Attending that training was, at least in my mind, more a refresher course in
overall intolerance and acceptance than a space where I’d learn anything new. Boy
was I ever wrong.
As I waited for
the session to start, I confidently recalled countless other trainings,
seminars and learning labs I’ve attended, each designed to up my IQ on topics
ranging from racism and poverty to sexism and LGBT issues. And each time I completed
a training, I felt adequately prepared for whatever would come up at the next
round of work. (I can just hear my social justice allies muttering, “There you
go again.”)
From the
beginning I felt out of my league. This was going to be about more than wheelchair
access and impolite stares. Nearly half the people in the room had a disability.
That got me thinking about how our ‘abled’ society has done a superb (I use the
term with disdain) job warehousing, marginalizing and just plain ignoring disabled
persons, rendering them for all intents and purposes invisible.
The group
brought up issues almost immediately that let me know just how superficial my
understanding was about this important human rights issue. Early in the session,
a bearded guy with cerebral palsy shared his experiences as a disabled person.

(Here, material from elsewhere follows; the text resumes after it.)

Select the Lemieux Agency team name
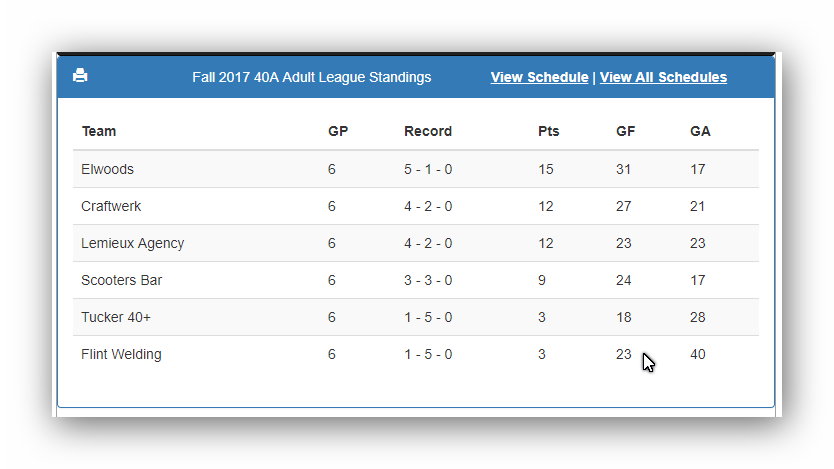[x=132, y=244]
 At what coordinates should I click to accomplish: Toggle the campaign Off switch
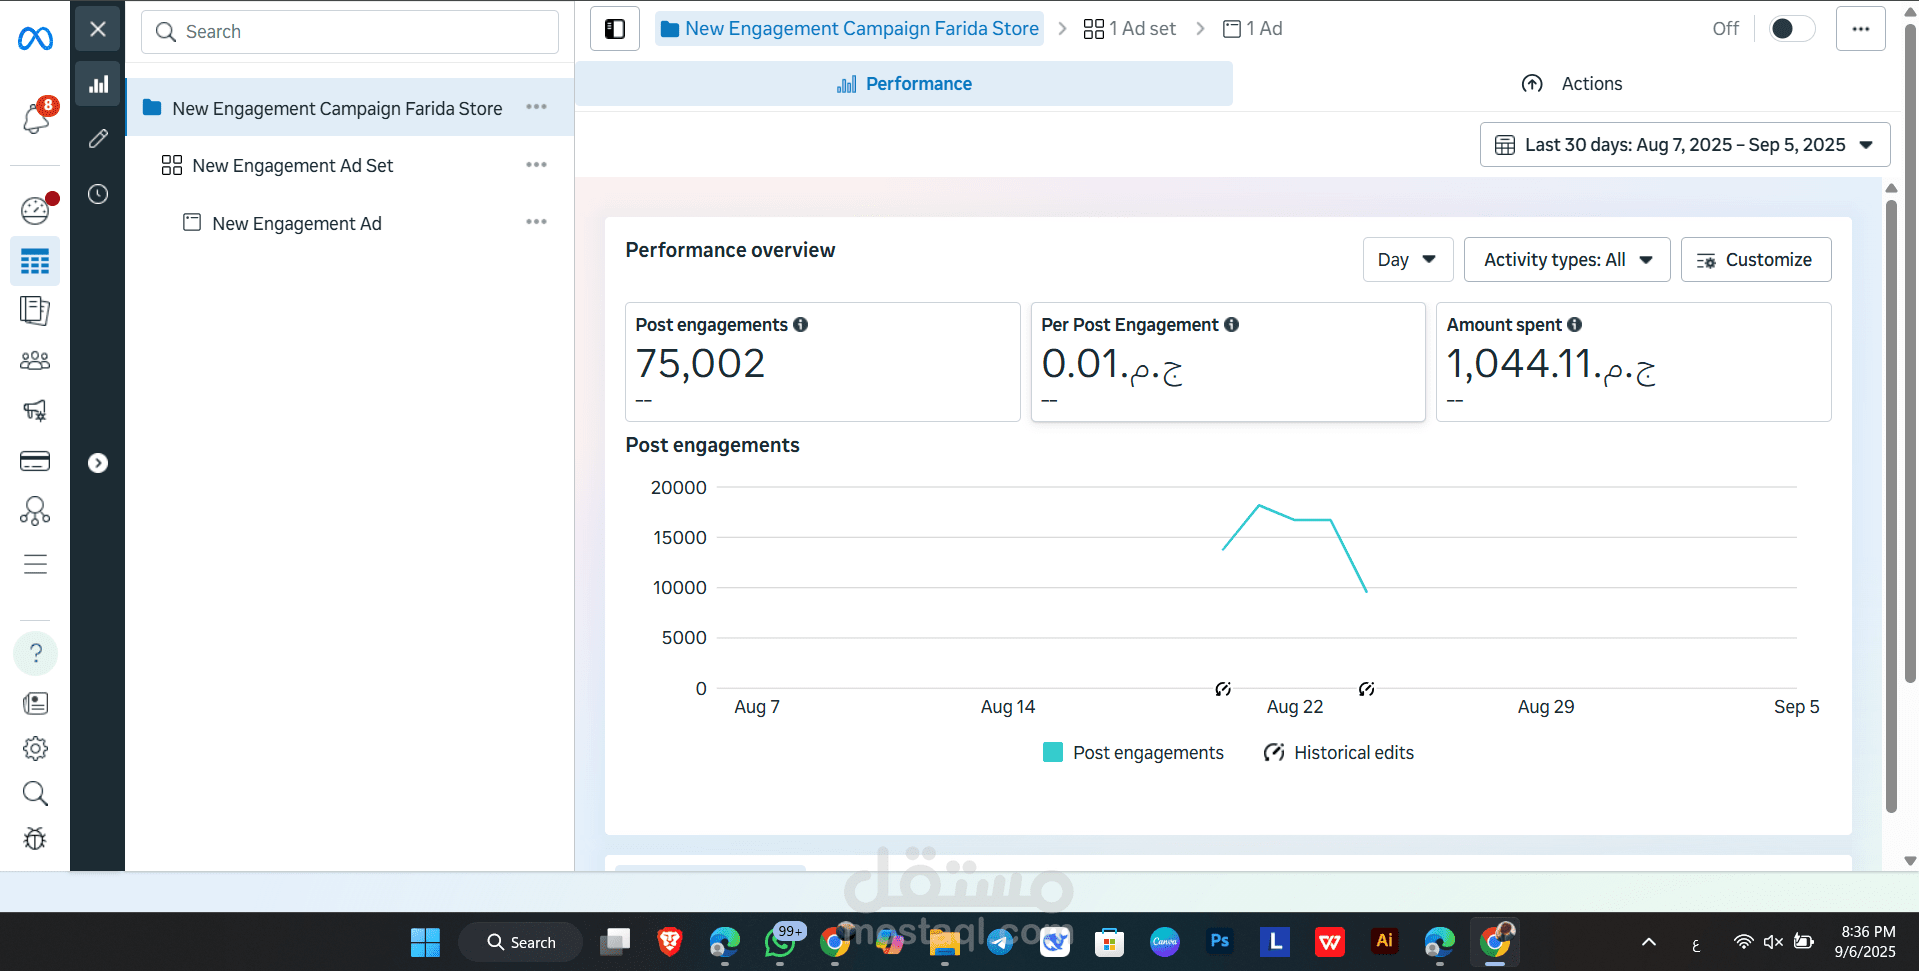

He unnerved me as he spoke and here's why.
I've been
around persons with cerebral palsy before and was familiar with its effects on
the human body. What rattled me was the fact that as I listened to him speak; it
took an incredible amount of effort for him to communicate – at least from my
perspective. As he slowly but surely expressed his thoughts to the room, I found
myself lost in a self-centered fog over just how much privilege I have. I am able
to communicate with people without even thinking about it.
I make my
living as a communicator; writing and speaking is what I do. As I sat there I thought,
what if I was in his shoes? For a time I tumbled down a bottomless pit of self
pity, racked with shame and guilt. Why? Because it was hitting me in the face
none too subtly that all of my life I had taken for granted my ability to do
things that for others might be an incredible challenge.
Me – with all
my racism training and reading about sexism and working with organizations
focused on poverty and studying about gay rights – possessing near ignorance
about what it truly means to be disabled in American society. There I go again.
Fortunately, with
the help of the bearded guy and others, their sharing, along with mine, I climbed
my way out of that dark emotional hole. I’m still a work in progress, but have
an emerging insight into the disabled community and its rich, complex reality.
I also have acquired a great deal more understanding about the insidious nature
of ableism. One thing I know for certain is there’s a lot I still don’t know
but look forward to learning. I plan to get that knowledge through books, the
educational series I’m participating in, and meaningful conversations.